**The problem:** Pull every line that includes the word "checkbox" out of the data below and copy it.

------------------------

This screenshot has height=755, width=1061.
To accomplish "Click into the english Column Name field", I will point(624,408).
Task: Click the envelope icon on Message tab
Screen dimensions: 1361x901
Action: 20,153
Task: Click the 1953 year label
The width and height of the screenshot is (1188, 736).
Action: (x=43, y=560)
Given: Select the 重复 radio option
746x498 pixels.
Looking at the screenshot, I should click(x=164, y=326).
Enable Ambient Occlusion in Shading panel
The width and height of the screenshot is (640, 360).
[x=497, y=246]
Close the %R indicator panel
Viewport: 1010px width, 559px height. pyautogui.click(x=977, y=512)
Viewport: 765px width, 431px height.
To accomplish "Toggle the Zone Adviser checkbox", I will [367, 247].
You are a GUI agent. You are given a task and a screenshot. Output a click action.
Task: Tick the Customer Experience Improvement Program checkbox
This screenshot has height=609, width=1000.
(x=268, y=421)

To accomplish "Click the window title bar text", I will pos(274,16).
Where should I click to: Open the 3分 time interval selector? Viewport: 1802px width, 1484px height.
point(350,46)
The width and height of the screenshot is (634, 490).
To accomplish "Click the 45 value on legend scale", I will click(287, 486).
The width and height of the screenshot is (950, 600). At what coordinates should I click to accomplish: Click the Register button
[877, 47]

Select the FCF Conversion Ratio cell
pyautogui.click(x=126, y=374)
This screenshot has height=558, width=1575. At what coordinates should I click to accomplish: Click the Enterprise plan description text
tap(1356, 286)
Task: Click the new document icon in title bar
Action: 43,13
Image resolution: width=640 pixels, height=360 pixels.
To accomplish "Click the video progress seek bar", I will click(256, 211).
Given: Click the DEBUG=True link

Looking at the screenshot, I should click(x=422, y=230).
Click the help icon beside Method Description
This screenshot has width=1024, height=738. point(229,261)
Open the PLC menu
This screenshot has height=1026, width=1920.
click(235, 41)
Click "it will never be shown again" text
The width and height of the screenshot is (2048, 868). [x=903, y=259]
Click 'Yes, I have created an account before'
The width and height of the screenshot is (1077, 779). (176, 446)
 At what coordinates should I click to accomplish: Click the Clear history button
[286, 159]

------------------------

**Solution for this exercise:**
To accomplish "Toggle the Zone Adviser checkbox", I will [367, 247].
Task: Tick the Customer Experience Improvement Program checkbox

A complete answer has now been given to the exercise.